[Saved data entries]
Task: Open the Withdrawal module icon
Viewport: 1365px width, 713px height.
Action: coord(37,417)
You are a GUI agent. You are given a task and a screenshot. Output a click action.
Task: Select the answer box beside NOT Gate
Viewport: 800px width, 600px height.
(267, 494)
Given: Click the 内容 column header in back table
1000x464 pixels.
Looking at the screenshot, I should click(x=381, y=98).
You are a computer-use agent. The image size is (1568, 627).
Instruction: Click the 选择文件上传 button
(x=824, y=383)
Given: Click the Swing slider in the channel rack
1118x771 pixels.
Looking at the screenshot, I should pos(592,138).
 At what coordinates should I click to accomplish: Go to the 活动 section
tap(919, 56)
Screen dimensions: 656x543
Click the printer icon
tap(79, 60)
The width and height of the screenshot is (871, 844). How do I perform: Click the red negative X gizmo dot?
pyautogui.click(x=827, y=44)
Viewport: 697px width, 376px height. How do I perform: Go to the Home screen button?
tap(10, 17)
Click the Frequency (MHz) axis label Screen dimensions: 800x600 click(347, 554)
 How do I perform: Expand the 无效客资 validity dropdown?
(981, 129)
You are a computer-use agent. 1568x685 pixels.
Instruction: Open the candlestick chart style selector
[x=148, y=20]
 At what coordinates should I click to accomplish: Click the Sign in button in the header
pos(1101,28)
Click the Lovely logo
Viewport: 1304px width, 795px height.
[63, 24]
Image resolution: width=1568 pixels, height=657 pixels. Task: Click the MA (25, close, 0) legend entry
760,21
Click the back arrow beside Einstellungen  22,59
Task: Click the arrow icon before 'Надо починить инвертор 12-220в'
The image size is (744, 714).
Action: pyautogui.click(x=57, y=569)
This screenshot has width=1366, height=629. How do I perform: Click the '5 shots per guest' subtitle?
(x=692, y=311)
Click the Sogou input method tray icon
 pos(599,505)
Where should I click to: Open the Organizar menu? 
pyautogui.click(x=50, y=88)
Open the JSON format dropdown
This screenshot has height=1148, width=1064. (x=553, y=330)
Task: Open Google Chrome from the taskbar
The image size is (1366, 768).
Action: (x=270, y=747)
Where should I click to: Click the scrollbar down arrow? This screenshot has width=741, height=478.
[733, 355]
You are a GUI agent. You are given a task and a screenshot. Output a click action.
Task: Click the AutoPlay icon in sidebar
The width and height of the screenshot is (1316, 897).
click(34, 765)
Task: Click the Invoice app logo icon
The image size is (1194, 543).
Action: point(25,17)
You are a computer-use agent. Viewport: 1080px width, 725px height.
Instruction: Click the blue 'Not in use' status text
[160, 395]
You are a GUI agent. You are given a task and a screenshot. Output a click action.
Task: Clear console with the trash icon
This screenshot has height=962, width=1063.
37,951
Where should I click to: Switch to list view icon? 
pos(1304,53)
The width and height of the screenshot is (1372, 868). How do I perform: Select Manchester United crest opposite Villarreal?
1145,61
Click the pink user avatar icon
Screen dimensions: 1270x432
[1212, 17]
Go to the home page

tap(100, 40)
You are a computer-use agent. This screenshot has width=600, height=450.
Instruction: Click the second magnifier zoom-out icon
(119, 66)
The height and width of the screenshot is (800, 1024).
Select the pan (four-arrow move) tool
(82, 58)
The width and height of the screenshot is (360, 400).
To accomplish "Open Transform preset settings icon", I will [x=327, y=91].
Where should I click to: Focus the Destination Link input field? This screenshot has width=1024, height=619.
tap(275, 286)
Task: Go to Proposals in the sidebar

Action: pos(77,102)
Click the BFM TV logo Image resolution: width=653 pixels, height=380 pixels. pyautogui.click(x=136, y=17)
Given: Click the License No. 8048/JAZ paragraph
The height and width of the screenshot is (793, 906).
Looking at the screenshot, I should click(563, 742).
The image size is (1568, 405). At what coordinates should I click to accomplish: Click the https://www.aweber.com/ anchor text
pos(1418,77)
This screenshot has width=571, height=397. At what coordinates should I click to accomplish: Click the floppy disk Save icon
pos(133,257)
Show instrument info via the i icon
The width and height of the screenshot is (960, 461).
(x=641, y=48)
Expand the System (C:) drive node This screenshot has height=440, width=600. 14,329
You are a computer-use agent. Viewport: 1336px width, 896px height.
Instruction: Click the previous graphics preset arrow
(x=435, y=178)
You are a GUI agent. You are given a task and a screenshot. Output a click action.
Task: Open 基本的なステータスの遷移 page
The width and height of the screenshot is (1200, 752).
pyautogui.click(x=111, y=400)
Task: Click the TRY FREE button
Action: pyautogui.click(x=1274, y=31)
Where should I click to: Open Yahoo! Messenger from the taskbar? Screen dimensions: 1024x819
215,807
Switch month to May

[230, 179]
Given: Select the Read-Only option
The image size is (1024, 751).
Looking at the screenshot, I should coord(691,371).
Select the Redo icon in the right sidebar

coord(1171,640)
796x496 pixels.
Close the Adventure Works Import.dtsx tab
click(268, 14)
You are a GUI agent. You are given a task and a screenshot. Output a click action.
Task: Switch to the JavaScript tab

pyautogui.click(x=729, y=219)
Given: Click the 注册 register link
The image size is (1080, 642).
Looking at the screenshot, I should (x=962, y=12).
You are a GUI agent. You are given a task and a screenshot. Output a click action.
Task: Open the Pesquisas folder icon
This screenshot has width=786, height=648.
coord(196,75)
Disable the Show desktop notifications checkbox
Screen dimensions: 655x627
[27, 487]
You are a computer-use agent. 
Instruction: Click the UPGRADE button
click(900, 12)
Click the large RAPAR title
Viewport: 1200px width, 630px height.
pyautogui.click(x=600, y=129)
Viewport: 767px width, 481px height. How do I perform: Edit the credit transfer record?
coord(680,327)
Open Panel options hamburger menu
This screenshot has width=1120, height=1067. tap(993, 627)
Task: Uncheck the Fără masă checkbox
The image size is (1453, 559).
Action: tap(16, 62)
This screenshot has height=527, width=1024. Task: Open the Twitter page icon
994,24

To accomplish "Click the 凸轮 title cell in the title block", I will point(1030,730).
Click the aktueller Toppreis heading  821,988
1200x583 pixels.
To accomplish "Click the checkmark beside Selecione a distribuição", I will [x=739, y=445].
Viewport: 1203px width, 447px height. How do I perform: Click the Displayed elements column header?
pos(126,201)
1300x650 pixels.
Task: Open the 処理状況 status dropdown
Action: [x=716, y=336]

_PROBLEM TO SOLVE_.
Copy every line of the records above, starting with the first, up to and including the line containing "Given: Click the 内容".

_TASK SOLUTION_.
Task: Open the Withdrawal module icon
Viewport: 1365px width, 713px height.
Action: coord(37,417)
You are a GUI agent. You are given a task and a screenshot. Output a click action.
Task: Select the answer box beside NOT Gate
Viewport: 800px width, 600px height.
(267, 494)
Given: Click the 内容 column header in back table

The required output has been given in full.